问题
I'm refactoring some old code, which is in a polymorphic, but type-class constrained, monad:
class ( MonadIO m
, MonadLogger m
, MonadLoggerIO m
, MonadThrow m
, MonadCatch m
, MonadMask m
, MonadBaseControl IO m
, MonadUnliftIO) => HasLogging m where
In the older code the application's main monad was...
type AppM = ReaderT Env IO
...which will now change to...
newtype AppM (features :: [FeatureFlag]) a = AppM (ReaderT Env IO a)
deriving (Functor, Applicative, Monad, MonadReader Env, MonadIO)

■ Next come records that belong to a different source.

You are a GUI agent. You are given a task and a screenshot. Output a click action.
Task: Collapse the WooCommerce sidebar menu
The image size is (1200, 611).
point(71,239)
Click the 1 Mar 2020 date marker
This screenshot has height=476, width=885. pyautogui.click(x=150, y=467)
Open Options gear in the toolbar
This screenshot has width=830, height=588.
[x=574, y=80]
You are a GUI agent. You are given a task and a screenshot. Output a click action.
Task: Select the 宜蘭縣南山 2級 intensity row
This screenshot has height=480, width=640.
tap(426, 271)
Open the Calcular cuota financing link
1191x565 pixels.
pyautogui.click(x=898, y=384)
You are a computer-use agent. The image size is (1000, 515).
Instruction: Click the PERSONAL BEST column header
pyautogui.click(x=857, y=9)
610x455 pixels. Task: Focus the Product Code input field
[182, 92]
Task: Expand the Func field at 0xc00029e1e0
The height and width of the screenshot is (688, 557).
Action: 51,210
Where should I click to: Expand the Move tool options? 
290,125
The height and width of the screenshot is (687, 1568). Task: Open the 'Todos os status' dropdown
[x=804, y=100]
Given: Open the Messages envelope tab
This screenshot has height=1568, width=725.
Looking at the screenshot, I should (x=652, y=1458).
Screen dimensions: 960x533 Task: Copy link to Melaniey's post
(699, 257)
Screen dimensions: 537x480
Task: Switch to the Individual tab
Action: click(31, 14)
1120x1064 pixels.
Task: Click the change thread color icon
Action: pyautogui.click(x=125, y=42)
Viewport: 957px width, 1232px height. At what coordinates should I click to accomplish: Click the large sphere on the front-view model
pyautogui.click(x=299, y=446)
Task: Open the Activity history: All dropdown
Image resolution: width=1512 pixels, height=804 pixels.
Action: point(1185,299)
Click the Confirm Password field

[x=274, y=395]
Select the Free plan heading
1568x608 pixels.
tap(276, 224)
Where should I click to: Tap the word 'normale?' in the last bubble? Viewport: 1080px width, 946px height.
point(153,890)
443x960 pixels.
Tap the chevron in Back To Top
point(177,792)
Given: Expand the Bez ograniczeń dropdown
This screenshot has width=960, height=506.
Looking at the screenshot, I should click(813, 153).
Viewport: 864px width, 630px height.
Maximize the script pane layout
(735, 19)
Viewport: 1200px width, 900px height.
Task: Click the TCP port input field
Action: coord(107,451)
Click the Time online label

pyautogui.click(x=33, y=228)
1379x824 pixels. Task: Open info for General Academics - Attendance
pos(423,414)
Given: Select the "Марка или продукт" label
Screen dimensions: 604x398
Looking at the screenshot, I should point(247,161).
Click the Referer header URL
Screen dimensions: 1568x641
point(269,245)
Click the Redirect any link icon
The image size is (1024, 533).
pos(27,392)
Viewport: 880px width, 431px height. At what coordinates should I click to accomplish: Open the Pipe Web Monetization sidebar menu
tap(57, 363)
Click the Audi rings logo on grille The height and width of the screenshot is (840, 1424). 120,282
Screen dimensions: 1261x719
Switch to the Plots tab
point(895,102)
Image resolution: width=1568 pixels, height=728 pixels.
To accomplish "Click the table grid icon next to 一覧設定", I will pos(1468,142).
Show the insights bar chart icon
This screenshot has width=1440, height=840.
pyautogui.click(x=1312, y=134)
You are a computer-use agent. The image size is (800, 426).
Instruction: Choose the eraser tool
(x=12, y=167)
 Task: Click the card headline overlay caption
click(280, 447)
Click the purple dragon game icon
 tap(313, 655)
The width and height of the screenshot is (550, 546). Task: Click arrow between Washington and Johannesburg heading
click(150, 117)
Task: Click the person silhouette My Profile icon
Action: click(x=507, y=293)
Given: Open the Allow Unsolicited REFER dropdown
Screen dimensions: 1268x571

Given this context, is it safe to derive the following, automatically:
- MonadThrow
- MonadCatch
- MonadMask
- MonadBaseControl
- MonadUliftIO
Without getting into GHC internals, what's the best way to develop intuition about what's actually happening when the compiler derives things automagically?
回答1:
The user manual has documentation about every extension, and it keeps getting better; here's the section on deriving, that should be sufficient to know what's actually happening: https://downloads.haskell.org/~ghc/latest/docs/html/users_guide/glasgow_exts.html#extensions-to-the-deriving-mechanism
In this case, all those classes are handled by GeneralizedNewtypeDeriving
.
{-# LANGUAGE GeneralizedNewtypeDeriving, UndecidableInstances #-}
module M where
import Control.Monad.IO.Unlift
import Control.Monad.Catch
import Control.Monad.Trans.Control
import Control.Monad.Base
import Control.Monad.Reader
newtype Foo a = Foo (ReaderT () IO a)
deriving (Functor, Applicative, Monad, MonadIO, MonadUnliftIO, MonadThrow, MonadCatch, MonadMask, MonadBase IO, MonadBaseControl IO)
In general, the three relevant extensions for user-defined classes are GeneralizedNewtypeDeriving
, DerivingVia
, and DeriveAnyType
. And it's also worth enabling DerivingStrategies
to make it explicit which is being used.